Opening up a joint bank account is one of the first things that some area seniors and their loved ones consider when they begin seriously analyzing their need to conduct New York estate planning. Providing a child or other trusted relative access to one’s finances is often the easiest way for a potential victim of elderly financial exploitation to provide an extra set of eyes on their finances. With many unscrupulous individuals willing to prey on vulnerable community members for their own financial advantage, some protection is better than none.
However, as was discussed in a March New York Times blog post, the joint bank account option is typically a dangerous and inadequate means of protecting a senior family members assets.
The joint bank account can create problems for both the senior and the co-signer. If for some reason the co-signer has financial problems, that individual’s creditors may be able to go after the senior’s account, regardless of the elder member’s connection to those debts. These accounts also include a right of survivorship, which entitles the family member who joins in the account to retain the proceeds following the older family member’s death. The potential for complicated family disagreements around that issue are clear and should be avoided.

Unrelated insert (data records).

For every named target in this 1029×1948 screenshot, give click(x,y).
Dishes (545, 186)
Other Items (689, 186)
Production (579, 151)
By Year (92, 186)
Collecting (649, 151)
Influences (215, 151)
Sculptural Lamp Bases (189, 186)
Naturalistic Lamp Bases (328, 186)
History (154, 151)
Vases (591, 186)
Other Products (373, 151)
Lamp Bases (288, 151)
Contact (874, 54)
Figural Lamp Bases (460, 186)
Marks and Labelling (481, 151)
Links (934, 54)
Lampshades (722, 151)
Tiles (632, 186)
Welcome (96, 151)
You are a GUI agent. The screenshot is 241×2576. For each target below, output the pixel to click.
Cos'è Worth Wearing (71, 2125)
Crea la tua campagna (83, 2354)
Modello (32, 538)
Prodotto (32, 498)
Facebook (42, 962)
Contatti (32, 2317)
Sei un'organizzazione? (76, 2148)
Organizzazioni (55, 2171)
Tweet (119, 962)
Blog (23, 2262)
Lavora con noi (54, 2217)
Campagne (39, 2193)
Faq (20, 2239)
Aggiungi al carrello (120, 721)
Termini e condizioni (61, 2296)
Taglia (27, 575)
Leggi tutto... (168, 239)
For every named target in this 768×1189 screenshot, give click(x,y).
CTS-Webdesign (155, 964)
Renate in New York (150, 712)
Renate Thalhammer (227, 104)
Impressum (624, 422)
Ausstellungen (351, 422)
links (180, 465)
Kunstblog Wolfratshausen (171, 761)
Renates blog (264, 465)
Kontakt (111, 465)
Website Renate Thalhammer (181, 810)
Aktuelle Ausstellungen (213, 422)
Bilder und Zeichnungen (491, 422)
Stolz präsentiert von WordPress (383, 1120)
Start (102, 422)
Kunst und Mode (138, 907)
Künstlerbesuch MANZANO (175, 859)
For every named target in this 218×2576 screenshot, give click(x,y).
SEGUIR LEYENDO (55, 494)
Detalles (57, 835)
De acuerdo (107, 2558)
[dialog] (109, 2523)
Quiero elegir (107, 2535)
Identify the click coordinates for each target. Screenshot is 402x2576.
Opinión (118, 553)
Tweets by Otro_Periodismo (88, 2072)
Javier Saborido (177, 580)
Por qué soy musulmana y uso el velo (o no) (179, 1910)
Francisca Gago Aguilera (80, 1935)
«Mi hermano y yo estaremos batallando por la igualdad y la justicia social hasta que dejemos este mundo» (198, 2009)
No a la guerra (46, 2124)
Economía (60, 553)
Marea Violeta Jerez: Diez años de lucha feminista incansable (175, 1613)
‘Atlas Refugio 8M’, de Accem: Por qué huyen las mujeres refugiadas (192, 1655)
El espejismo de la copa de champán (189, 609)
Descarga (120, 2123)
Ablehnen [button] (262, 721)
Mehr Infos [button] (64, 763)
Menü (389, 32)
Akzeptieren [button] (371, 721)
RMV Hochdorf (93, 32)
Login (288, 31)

Fortunately much more comprehensive, tailored, and effective means of protecting and preparing an estate are available. For example, a New York elder law attorney would be able to explain that a more logical solution may be for a family to create a durable power of attorney. This legal instrument often provides more balance to fill the needs of an aging senior–this option comes with both rights and responsibilities for the family members involved.
No families are in exactly the same circumstances, and they all have somewhat different needs. No matter what the situation, however, it is important to contact professional help when it comes to these often complex estate issues. Even if the opening of a joint bank account makes sense for you, it is always advisable to have a New York estate planning attorney inspect the account agreement to ensure that it will act as you intend.